Service Principal Management as an Entitlement

Azure Service Principal is a security identity used by user-created applications, services, and automation tools to access specific Azure resources. Service Principal is a user identity (login and password or certificate) with a specific role, and controlled permissions to access your resources.

To improve security, only grant the minimum permission level to perform management tasks.

Note
The Azure Active Directory connector has the capability to manage Service Principals as Account, which is the recommended approach. For more information, refer to Service Principal Account Management. When creating new instances of the Azure Active Directory connector, the configuration will not have the group schema for the Service Principal object (i.e., the servicePrincipal object type schema). The associated entitlement attribute entry from the account schema has also been removed (i.e., the servicePrincipals account schema attribute). Backward compatibility is maintained with this feature.
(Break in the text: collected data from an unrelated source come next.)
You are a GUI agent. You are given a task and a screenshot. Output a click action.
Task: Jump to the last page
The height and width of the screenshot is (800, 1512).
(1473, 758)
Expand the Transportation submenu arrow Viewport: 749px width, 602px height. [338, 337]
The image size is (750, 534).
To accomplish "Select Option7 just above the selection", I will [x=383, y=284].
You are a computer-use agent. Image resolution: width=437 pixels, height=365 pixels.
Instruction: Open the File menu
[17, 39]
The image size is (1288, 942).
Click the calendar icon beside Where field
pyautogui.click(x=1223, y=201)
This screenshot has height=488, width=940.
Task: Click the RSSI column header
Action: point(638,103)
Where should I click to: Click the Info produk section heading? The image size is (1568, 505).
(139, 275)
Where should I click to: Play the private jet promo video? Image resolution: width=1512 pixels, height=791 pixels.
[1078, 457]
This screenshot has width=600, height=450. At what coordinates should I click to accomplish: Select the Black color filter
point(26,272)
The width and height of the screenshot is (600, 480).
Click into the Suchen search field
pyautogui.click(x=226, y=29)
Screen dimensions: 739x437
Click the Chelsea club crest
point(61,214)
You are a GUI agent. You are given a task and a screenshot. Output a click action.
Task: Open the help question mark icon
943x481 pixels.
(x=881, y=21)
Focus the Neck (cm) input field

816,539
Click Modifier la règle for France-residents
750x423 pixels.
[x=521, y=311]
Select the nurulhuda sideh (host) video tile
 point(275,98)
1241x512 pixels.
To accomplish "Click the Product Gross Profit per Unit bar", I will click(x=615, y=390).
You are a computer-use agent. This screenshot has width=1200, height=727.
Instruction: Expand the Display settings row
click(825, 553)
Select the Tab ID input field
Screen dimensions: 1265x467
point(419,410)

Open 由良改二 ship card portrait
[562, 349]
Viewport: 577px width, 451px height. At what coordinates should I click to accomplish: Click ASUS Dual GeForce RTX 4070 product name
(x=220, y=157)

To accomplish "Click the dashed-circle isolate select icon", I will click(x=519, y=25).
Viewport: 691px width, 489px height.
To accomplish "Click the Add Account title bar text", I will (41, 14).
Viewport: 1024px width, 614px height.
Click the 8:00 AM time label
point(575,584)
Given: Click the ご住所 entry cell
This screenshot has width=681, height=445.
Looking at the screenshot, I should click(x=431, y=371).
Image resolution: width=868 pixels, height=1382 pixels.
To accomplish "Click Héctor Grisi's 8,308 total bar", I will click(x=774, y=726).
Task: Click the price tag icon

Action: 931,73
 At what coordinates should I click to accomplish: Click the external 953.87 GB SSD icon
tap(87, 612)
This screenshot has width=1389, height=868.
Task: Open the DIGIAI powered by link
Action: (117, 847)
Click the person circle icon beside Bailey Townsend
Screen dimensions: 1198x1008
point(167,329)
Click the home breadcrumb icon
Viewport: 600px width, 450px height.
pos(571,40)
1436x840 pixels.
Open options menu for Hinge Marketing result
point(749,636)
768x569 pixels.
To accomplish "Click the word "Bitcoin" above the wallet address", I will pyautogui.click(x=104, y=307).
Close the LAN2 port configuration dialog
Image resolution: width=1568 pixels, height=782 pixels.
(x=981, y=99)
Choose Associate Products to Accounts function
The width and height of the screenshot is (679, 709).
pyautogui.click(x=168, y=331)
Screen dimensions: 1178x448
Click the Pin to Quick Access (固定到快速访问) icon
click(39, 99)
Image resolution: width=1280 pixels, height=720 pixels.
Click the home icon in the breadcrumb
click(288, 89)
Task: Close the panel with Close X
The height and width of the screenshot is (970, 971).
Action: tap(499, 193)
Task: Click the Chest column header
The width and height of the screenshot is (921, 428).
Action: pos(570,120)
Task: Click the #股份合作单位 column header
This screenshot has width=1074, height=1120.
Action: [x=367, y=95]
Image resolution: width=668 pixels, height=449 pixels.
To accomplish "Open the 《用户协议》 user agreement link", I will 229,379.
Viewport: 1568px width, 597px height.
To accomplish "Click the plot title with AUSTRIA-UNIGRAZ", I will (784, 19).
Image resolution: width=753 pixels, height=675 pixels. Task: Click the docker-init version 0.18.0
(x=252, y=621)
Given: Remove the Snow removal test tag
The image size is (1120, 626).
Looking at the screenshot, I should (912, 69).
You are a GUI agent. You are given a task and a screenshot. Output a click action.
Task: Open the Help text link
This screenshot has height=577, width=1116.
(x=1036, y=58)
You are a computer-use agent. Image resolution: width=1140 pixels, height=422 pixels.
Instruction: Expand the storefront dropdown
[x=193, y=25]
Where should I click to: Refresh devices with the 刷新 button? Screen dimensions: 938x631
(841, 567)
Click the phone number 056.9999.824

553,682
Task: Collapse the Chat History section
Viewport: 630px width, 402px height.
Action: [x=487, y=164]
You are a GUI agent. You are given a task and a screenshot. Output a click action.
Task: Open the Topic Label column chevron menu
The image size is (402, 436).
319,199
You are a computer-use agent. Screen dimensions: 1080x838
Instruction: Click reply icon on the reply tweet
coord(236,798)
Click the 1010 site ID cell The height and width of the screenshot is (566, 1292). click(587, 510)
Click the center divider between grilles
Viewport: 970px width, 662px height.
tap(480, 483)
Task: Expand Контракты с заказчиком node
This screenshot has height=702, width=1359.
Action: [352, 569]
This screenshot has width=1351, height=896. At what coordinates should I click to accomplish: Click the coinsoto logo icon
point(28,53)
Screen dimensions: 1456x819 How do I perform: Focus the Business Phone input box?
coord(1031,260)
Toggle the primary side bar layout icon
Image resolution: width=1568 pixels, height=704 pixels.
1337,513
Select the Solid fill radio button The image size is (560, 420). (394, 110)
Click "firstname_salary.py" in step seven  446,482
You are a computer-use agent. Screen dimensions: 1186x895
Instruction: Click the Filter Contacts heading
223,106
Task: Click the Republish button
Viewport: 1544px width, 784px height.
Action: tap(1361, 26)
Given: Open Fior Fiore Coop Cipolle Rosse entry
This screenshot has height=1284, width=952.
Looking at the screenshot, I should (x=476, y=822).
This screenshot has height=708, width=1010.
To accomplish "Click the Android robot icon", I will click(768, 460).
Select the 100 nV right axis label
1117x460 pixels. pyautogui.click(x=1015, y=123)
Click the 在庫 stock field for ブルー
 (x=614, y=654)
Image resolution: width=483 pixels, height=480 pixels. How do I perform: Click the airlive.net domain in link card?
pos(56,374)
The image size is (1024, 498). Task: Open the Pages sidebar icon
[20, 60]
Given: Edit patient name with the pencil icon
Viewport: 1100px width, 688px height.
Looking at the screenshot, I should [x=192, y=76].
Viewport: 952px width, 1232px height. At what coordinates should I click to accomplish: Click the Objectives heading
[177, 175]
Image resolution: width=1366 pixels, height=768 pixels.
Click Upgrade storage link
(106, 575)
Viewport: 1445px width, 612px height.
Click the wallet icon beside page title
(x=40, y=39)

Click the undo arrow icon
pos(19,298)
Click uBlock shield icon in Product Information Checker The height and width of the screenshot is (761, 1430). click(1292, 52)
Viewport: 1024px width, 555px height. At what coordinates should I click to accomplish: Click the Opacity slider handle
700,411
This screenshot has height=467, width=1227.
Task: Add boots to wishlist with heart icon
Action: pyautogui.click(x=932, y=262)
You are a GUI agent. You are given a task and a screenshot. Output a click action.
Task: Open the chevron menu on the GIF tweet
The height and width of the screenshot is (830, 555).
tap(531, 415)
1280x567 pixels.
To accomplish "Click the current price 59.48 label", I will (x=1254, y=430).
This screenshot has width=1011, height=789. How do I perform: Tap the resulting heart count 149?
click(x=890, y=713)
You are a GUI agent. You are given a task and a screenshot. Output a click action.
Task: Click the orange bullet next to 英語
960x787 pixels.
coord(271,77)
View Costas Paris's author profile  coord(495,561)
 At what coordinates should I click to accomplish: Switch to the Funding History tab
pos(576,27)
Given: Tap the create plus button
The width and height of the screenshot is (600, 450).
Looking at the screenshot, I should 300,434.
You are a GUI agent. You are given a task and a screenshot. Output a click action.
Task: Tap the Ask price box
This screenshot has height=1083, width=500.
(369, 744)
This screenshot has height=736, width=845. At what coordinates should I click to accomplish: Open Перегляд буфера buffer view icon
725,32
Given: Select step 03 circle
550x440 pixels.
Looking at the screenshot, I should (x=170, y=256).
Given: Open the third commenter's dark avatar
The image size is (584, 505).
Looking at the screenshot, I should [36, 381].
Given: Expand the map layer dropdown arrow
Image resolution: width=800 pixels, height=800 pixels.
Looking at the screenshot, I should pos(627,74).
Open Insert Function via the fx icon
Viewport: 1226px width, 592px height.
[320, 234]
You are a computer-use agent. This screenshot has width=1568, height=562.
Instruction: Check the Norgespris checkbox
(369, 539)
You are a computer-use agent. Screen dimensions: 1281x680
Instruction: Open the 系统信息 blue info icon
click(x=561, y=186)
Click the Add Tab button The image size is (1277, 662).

If you want to utilize the feature with new connectors, make the schema changes in accordance with the information in the Service Principal topic.

The following operations are supported for the ServicePrincipal object type:

• Aggregation

• View details of ServicePrincipal (like object properties, members and so on)

• Provision and Revoke access request for ServicePrincipal

Enabling Feature on Existing Connectors

1. Modify the existing account schema and add the Service Principal related attributes as mention in the Service Principal as Accounts Attributes topic.

2. Remove the existing group schema for the "Service Principal" object.

3. Add a new group schema "Application Role" object as mentioned in the Application Role Attributes topic.

4. After making the schema changes, perform account and group aggregation.

5. Modify the existing Create Account Policy to include the Service Principal attributes as mentioned in the Account Profile for Service Principal topic.